EXTRACTED DATA Start Marker

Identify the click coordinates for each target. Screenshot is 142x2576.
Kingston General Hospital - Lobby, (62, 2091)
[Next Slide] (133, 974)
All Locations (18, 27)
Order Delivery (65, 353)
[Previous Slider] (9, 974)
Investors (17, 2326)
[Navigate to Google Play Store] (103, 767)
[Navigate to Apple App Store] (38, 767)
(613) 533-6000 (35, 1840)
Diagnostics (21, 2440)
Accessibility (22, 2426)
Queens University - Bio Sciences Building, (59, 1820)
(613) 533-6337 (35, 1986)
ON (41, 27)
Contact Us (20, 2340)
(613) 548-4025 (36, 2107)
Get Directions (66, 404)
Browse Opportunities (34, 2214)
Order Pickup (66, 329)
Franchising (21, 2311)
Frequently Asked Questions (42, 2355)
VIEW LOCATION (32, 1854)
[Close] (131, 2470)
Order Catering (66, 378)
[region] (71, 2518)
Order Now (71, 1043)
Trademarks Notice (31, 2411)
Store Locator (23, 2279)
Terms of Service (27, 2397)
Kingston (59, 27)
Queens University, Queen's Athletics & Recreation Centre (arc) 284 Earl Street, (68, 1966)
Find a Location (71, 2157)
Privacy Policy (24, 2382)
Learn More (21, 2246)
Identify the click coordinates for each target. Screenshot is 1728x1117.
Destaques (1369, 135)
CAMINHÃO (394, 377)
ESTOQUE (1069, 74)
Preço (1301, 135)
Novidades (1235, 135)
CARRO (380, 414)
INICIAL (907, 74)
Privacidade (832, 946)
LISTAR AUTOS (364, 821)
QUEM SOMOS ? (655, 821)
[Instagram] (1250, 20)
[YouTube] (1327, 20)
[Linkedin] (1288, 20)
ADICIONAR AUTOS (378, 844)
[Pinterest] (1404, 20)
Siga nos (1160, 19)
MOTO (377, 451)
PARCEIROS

EXTRACTED DATA End Marker

ACTION ITEM: Copy every entry above word for word.

SOLUTION TO THIS PROBLEM:
Identify the click coordinates for each target. Screenshot is 142x2576.
Kingston General Hospital - Lobby, (62, 2091)
[Next Slide] (133, 974)
All Locations (18, 27)
Order Delivery (65, 353)
[Previous Slider] (9, 974)
Investors (17, 2326)
[Navigate to Google Play Store] (103, 767)
[Navigate to Apple App Store] (38, 767)
(613) 533-6000 (35, 1840)
Diagnostics (21, 2440)
Accessibility (22, 2426)
Queens University - Bio Sciences Building, (59, 1820)
(613) 533-6337 (35, 1986)
ON (41, 27)
Contact Us (20, 2340)
(613) 548-4025 (36, 2107)
Get Directions (66, 404)
Browse Opportunities (34, 2214)
Order Pickup (66, 329)
Franchising (21, 2311)
Frequently Asked Questions (42, 2355)
VIEW LOCATION (32, 1854)
[Close] (131, 2470)
Order Catering (66, 378)
[region] (71, 2518)
Order Now (71, 1043)
Trademarks Notice (31, 2411)
Store Locator (23, 2279)
Terms of Service (27, 2397)
Kingston (59, 27)
Queens University, Queen's Athletics & Recreation Centre (arc) 284 Earl Street, (68, 1966)
Find a Location (71, 2157)
Privacy Policy (24, 2382)
Learn More (21, 2246)
Identify the click coordinates for each target. Screenshot is 1728x1117.
Destaques (1369, 135)
CAMINHÃO (394, 377)
ESTOQUE (1069, 74)
Preço (1301, 135)
Novidades (1235, 135)
CARRO (380, 414)
INICIAL (907, 74)
Privacidade (832, 946)
LISTAR AUTOS (364, 821)
QUEM SOMOS ? (655, 821)
[Instagram] (1250, 20)
[YouTube] (1327, 20)
[Linkedin] (1288, 20)
ADICIONAR AUTOS (378, 844)
[Pinterest] (1404, 20)
Siga nos (1160, 19)
MOTO (377, 451)
PARCEIROS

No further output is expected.